The somewhat sketchy reports that President Trump would support an increase in the federal motor fuels tax came into sharper clarity today after several lawmakers said they were told by the president that he would back a 25-cent-a-gallon hike, to be imposed at one time, and that he would take the heat from his own party to get it accomplished.
The most direct confirmation came from Sen. Thomas D. Carper (D-Del.), the ranking member of the Senate Environment and Public Works Committee, who said that Trump told him and other lawmakers in a recent closed-door meeting that, in Carper's words, the president "would provide the political cover" for the increase, and absorb the pushback from the Republicans who would oppose it.
Speaking at an annual meeting of the American Association of State Highway and Transportation Officials (AASHTO) in Washington, Carper said he and others in the room were stunned by the directness of Trump's statement.
Carper said that after the meeting with Trump, he contacted Transport Secretary Elaine L. Chao, who told him, in Carper's words, that the president "has been talking about this for weeks." The White House has not tried to clarify or tamp down Trump's comments, leaving that exercise to Republican members of Congress, many of whom are in no mood to raise taxes, Carper added.
Chao, who also spoke at the AASHTO event today, did not refer to Trump's purported comments. Nor did she comment on the mechanism for funding transport projects other than to say the process is greatly complicated by burdensome regulations that the Administration is in the process of addressing and, if necessary, repealing.

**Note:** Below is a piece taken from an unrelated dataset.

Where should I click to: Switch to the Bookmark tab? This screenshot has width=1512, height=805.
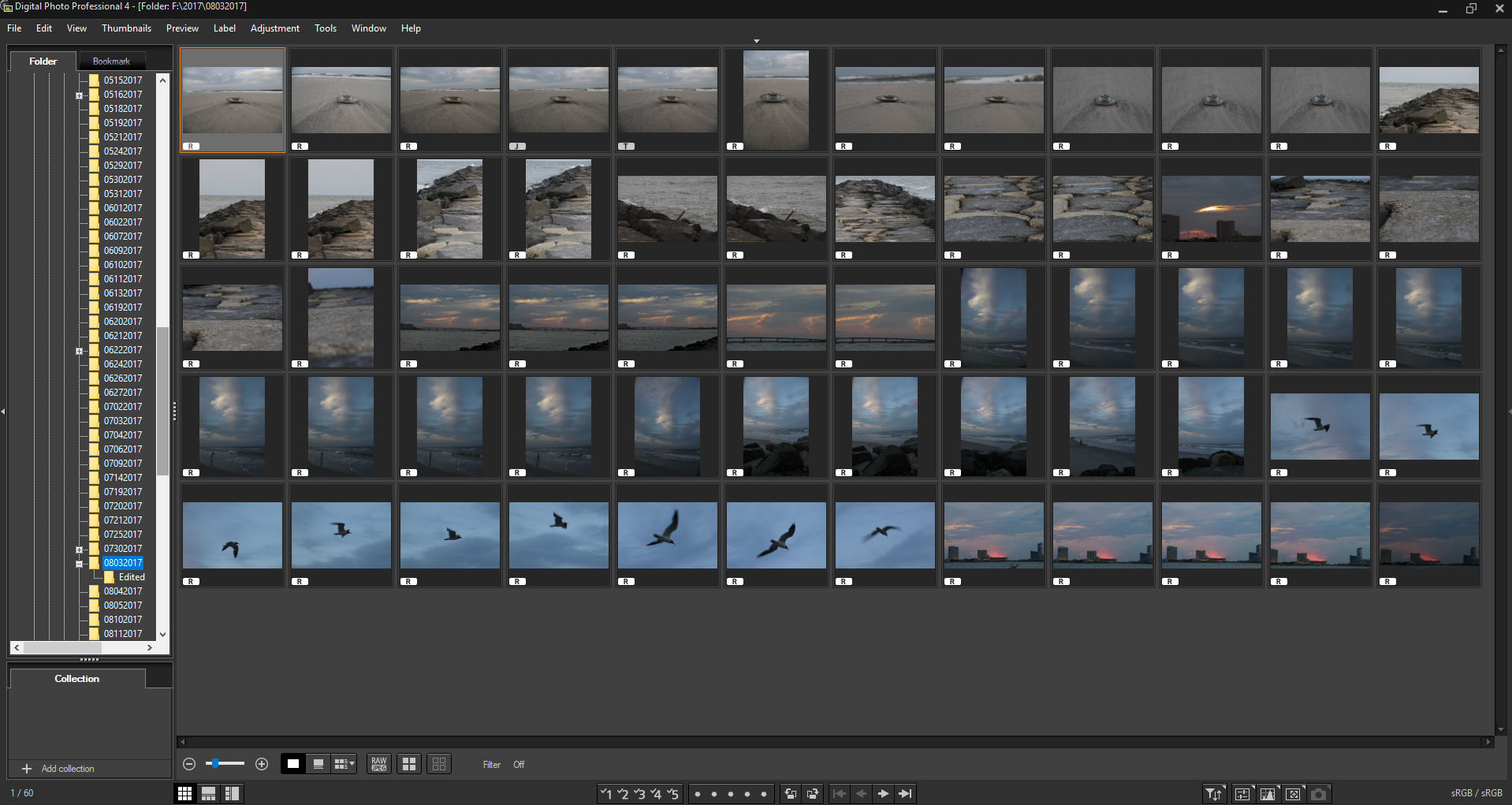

Federal taxes on diesel fuel and gasoline, which stand at 24.4 cents and 18.4 cents a gallon, respectively, have not been raised since 1993. In that time, about half the states have raised their fuel taxes, some repeatedly. Earlier this year, the U.S. Chamber of Commerce, the nation's largest business trade group, proposed a 25-cent-a-gallon increase, to be phased in over five years or done all at once. The Chamber said that the increase, which would be indexed to inflation and improvements in fuel economy, would raise about $394 billion over 10 years for the beleaguered Highway Trust Fund, which is supported almost exclusively by fuel tax receipts and has been repeatedly been kept afloat by capital infusions from the general treasury.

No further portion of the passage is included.